GOAL 1:
Format the records from the line containing "This screenshot has height=444, width=1024." through the end of the records, both ends included, as a two-column CSV with the columns request and answer. Give one row per request, put each field in quotes, and replace line breaks with spaces.

QUOTED TEXT:
Hero

All a father wants, I think, is to be a hero in the eyes of his children. I’ve tried to do this with varying degrees of success, but this week, I think I finally succeeded.

We upgraded the kids’ phone plans to unlimited data.

I didn’t get my first cell phone until I was twenty-five years old, in the spring of 1999. The reason I got one is because I had recently been hit by a truck on the side of the interstate after our car broke down. Before then I had got by just fine using payphones and land lines, which I just realized makes me sound really old. So I bought a Nokia 5160 (selling points included “three built-in games” and “clock with alarm”), tracked my monthly minutes on a piece of paper, and constantly checked AT&Ts map to see which states I had coverage in.

Ten years later in 2009, I got my first iPhone. The following year, Susan got one. Before the time Mason was out of grade school, he had one. Morgan’s in sixth grade now. She’s owned three.

I don’t remember how much my first monthly cell phone plan cost, but it’s done nothing but go up. When Susan got a cell phone, it went up. When we traded in our simple cell phones for smartphones, it went up. When Mason got a phone, it went up. When Morgan got a phone, it went up.

ENTRIES SHOWN:

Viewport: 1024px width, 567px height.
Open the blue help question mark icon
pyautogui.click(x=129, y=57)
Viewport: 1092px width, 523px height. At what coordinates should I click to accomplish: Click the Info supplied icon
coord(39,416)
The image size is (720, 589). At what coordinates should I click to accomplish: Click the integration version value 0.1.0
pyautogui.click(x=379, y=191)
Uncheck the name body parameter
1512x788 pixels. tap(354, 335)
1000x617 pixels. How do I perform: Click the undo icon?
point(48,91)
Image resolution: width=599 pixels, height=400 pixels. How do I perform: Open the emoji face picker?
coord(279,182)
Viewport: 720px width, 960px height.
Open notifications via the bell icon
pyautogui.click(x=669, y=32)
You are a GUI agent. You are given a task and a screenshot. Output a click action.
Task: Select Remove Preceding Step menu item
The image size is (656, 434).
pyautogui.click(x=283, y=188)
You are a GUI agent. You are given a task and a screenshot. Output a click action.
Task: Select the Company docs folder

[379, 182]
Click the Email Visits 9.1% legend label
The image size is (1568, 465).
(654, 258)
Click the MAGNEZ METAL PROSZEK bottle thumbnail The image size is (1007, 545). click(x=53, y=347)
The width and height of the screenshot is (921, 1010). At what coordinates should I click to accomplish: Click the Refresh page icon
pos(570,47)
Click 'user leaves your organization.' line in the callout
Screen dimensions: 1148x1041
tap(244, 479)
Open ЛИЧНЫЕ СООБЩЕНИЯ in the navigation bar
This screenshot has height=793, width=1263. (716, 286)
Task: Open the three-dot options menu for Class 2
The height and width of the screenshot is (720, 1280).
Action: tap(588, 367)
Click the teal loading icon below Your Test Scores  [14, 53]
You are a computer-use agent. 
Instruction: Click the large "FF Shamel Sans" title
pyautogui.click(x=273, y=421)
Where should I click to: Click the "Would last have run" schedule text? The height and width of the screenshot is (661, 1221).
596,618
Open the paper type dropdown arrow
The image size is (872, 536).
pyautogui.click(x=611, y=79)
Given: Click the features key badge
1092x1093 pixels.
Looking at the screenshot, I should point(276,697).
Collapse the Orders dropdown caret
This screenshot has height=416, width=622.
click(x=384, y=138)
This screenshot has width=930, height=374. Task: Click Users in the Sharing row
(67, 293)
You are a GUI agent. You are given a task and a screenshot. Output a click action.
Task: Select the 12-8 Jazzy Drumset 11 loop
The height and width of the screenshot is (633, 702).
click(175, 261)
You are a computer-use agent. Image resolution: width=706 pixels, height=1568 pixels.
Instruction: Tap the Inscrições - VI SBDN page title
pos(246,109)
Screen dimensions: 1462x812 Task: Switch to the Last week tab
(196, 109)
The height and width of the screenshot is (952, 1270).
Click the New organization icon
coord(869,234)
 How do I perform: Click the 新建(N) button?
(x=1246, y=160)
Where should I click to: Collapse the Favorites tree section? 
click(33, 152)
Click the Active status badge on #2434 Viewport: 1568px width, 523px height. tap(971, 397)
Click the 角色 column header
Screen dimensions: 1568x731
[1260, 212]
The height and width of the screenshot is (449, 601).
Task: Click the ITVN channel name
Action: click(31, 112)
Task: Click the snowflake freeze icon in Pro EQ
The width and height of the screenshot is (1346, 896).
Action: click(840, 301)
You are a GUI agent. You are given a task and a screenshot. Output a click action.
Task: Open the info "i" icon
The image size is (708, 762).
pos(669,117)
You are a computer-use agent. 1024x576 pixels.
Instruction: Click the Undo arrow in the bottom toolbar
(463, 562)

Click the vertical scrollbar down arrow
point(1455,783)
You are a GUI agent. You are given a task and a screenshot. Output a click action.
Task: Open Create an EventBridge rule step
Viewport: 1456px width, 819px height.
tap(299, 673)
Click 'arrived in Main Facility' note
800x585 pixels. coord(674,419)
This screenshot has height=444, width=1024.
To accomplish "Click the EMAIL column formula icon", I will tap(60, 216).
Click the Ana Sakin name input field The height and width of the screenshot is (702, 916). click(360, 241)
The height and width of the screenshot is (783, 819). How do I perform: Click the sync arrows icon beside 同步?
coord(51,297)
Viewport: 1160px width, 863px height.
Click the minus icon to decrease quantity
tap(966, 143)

GOAL 2:
Summarize the text titled Hero in two sentences.

FINAL ANSWER 1:
request,answer
"This screenshot has height=444, width=1024. To accomplish ""Click the EMAIL column formula icon"",","I will tap(60, 216)."
"Click the Ana Sakin name input field The height and width of the screenshot is (702, 916).","click(360, 241)"
"The height and width of the screenshot is (783, 819). How do I perform: Click the sync arrows icon beside 同步?","coord(51,297)"
"Viewport: 1160px width, 863px height. Click the minus icon to decrease quantity","tap(966, 143)"

FINAL ANSWER 2:
The writer believes a father wants to be a hero in his children's eyes and feels that goal was finally reached this week by upgrading the kids' phone plans to unlimited data. The writer got a first cell phone at twenty-five, in the spring of 1999, after being hit by a truck, and the monthly plan cost has gone up with every new phone and every switch to smartphones since then.